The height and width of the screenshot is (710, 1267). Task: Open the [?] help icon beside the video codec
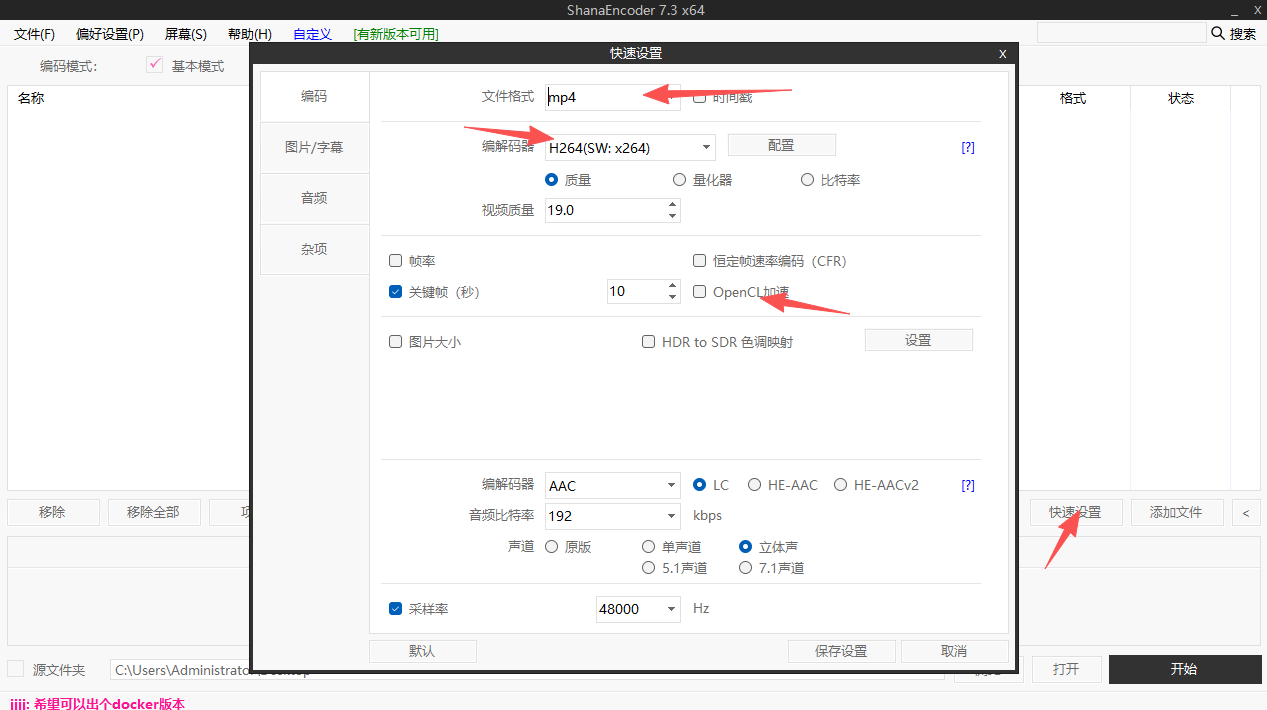click(966, 147)
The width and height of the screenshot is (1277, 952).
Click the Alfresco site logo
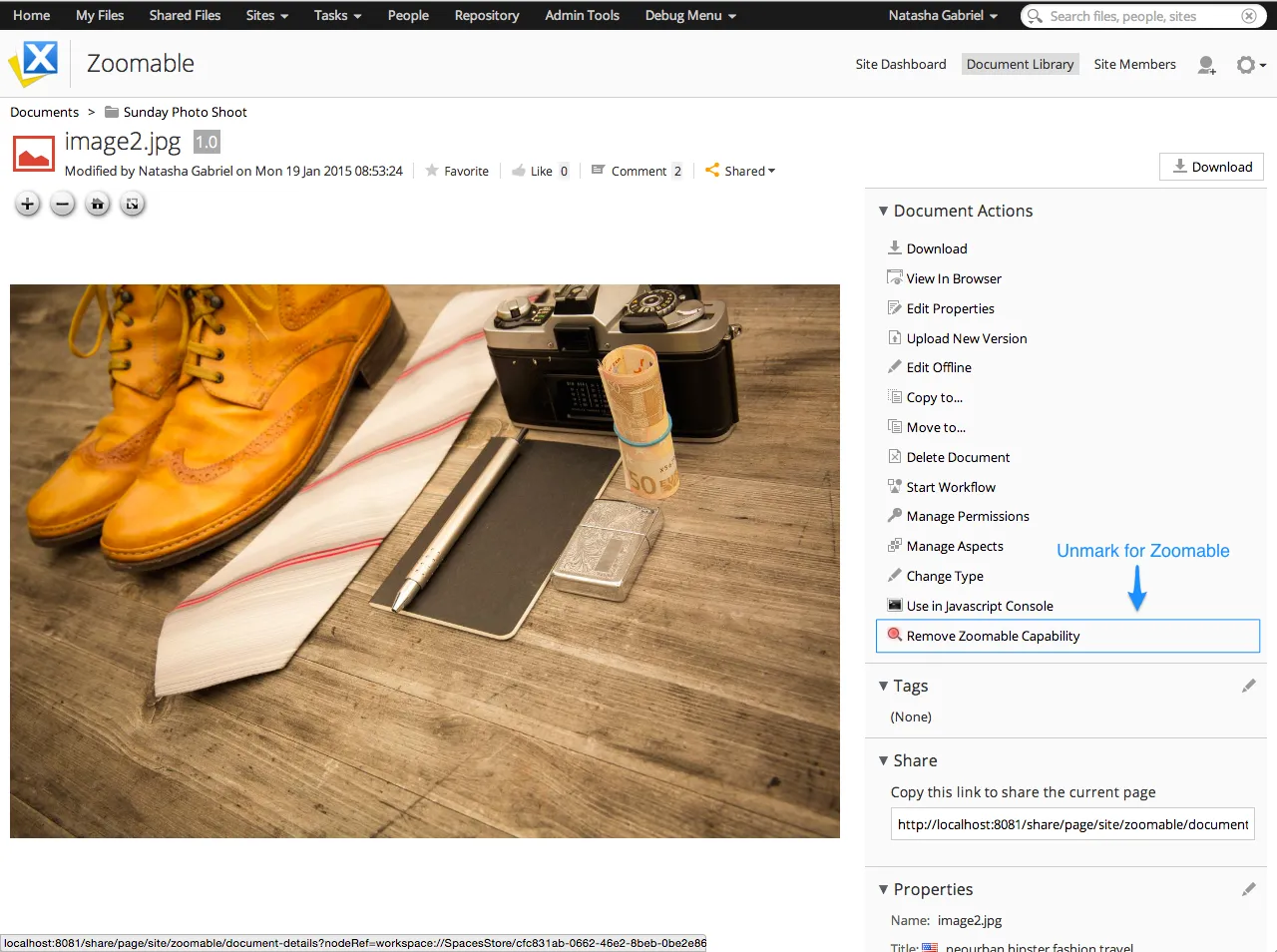[x=35, y=64]
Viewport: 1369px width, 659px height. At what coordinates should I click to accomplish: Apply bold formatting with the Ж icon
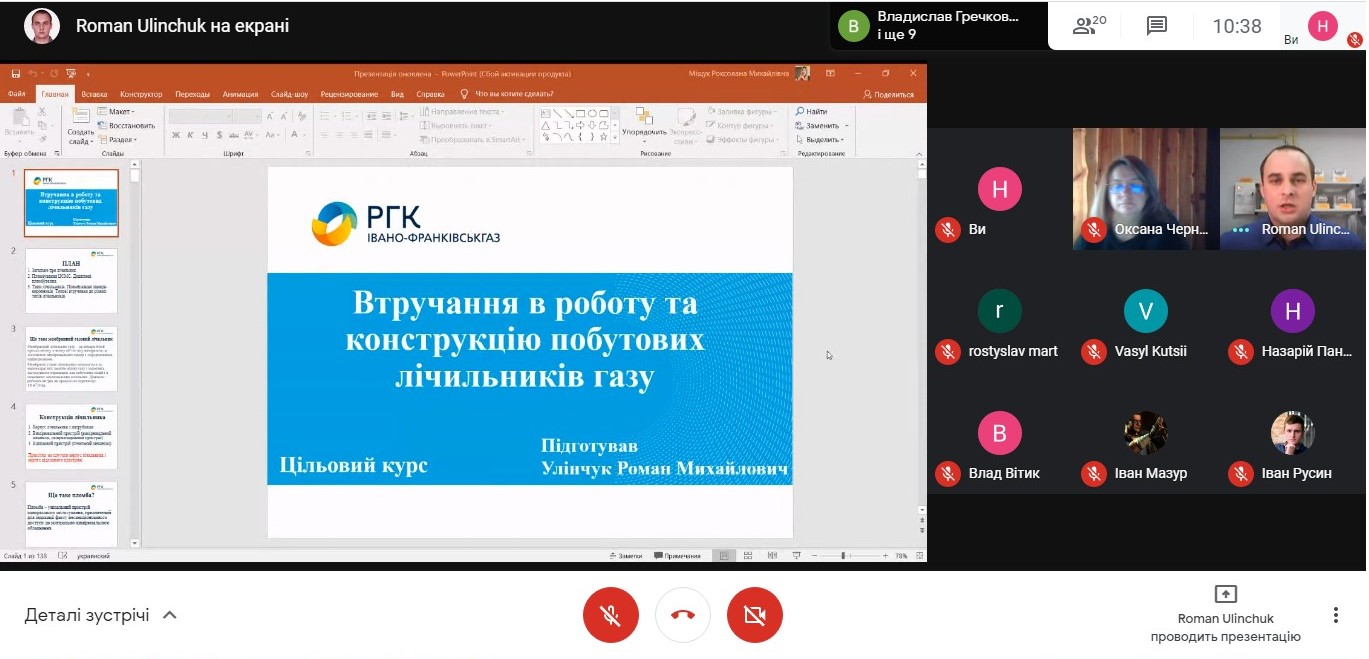pos(174,135)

TRY IT:
Copy all records exactly, no images.

COMPLETED TASK:
The height and width of the screenshot is (710, 1267). Task: Open the [?] help icon beside the video codec
click(966, 147)
The width and height of the screenshot is (1277, 952).
Click the Alfresco site logo
[x=35, y=64]
Viewport: 1369px width, 659px height. At what coordinates should I click to accomplish: Apply bold formatting with the Ж icon
pos(174,135)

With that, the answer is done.